Beginn der Übersetzung:

Selensky verwandelt sich schnell. Nach einer schwierigen Landung auf dem Flughafen in Pyrzowice und einer Fahrt durch einen Schneesturm zum polnischen Präsidentenschloss Wisła in den Karpatenwäldern ist er immer noch in voller Montur. Aber auf dem nächsten Bild ist er bereits ohne Krawatte und imitiert Präsident Duda. Auf dem Foto vom Abend sind sie beide in einem informellen Rahmen zu sehen, mit identischen Keramikbechern in der Hand. Dabei hat sich der ehemalige ukrainische Präsident Poroschenko – wahrscheinlich mit Wissen der polnischen Regierung – in Polen vor der ukrainischen Justiz versteckt.

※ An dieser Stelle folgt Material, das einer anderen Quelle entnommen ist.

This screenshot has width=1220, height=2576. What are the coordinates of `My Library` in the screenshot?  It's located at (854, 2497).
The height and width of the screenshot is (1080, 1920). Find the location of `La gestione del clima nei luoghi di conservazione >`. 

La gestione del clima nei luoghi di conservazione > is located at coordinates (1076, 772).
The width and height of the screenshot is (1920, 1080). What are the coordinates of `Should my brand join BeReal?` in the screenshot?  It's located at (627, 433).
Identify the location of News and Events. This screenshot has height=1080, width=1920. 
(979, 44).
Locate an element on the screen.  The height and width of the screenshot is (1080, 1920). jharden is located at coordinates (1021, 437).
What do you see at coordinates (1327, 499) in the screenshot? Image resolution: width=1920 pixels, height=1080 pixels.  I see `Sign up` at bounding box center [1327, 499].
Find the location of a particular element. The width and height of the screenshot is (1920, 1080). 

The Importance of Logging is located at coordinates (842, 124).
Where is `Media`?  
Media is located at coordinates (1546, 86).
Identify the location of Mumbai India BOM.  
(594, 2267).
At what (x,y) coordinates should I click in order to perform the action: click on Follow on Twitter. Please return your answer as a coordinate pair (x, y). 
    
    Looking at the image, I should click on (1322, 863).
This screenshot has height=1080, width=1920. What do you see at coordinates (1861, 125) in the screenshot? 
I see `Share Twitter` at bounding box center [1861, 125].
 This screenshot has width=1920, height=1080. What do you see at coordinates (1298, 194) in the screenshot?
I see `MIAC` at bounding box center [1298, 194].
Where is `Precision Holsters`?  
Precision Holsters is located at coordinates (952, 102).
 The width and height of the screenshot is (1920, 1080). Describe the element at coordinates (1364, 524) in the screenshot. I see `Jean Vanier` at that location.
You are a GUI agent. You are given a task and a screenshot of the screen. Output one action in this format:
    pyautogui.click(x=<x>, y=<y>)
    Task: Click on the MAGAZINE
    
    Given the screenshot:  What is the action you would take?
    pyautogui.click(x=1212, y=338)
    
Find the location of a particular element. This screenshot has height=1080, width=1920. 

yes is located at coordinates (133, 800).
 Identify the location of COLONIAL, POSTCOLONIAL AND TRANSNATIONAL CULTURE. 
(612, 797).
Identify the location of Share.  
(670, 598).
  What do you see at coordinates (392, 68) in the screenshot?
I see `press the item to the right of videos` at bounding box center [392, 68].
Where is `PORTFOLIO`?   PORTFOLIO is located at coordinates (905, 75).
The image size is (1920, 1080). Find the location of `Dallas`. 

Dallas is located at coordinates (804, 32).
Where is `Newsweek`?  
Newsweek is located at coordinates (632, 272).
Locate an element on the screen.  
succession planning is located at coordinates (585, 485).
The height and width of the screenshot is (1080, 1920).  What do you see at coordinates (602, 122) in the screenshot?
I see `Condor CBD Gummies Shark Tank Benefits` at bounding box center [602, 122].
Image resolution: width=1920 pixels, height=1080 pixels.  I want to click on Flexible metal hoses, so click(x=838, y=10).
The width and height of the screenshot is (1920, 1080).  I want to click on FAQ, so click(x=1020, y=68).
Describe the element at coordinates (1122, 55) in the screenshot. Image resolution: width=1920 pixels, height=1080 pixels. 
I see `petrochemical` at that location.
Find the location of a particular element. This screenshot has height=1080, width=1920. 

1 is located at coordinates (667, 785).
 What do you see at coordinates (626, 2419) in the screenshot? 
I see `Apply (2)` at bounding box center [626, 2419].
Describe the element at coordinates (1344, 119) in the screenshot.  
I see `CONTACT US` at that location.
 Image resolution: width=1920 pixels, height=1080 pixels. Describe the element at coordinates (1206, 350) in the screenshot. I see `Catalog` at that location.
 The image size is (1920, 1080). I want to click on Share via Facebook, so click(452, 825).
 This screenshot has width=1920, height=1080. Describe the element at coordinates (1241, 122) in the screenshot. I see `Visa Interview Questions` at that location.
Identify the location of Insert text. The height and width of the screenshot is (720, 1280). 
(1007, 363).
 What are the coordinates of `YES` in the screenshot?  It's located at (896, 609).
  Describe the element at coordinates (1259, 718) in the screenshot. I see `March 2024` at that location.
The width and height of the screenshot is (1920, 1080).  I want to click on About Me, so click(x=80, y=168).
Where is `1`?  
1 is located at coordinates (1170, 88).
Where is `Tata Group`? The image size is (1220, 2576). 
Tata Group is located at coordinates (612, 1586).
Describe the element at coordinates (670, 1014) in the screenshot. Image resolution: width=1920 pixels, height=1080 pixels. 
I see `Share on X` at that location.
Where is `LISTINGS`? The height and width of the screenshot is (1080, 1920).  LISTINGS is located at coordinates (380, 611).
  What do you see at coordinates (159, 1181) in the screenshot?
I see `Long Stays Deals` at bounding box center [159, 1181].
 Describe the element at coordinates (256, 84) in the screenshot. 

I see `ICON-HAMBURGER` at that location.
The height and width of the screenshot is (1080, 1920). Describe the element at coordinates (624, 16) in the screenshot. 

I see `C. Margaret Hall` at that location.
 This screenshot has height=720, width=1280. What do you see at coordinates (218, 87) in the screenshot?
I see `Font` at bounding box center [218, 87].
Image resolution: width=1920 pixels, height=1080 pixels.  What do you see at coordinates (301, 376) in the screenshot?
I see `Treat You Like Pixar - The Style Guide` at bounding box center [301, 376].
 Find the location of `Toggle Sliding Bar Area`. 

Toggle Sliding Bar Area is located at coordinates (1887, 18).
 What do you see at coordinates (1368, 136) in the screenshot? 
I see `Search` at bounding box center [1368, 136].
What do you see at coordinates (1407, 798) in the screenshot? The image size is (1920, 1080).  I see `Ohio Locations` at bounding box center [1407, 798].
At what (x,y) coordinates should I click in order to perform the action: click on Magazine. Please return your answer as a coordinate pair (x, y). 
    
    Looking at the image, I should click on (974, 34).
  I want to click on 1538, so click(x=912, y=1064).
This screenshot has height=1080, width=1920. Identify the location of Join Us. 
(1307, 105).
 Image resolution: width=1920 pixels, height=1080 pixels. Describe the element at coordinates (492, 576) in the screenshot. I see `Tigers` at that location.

Der hat aus seiner Rückkehr nach Kiew eine Reality-Show gemacht. Und er beschuldigte Selensky sogar dafür, dass das drei Meter hohe Kreuz, dessen Sockel zerbrochen war, von der Kuppel der Sophienkathedrale gestürzt ist. In der Erinnerung der Historiker ist das nur einmal geschehen: 1943, als Kiew unter deutscher Besatzung stand.

Im Zentrum der Stadt richtete Poroschenko eine Art Maidan ein, von dem sich die Menschen mehrere Tage lang nicht entfernten. Das Ganze fand vor dem Hyatt-Hotel statt, in dem sich zu dieser Zeit US-Außenminister Blinken aufhielt.

„Es ist sehr wichtig, dass jede Gerichtsverhandlung rechtmäßig ist. Damit die Schicksale unabhängig sind. Damit es keine Bevorzugten oder Verfolgten gibt. Damit es gleiche Bedingungen für alle gibt. Außerdem muss gesagt werden, dass die Nation geeint werden muss. Im Angesicht der russischen Bedrohung. Die Ukrainer müssen zusammenhalten, egal wie unterschiedlich ihre politischen Ansichten sind“, sagte Blinken. Und am Ende wird Poroschenko, der des Hochverrats angeklagt ist, „unter persönlicher Verantwortung“ freigelassen. Das ist vergleichbar mit der Verpflichtung, das Land nicht zu verlassen. Es ist die kleinste Maßnahme der Untersuchungshaft, die dem Gericht zur Verfügung steht.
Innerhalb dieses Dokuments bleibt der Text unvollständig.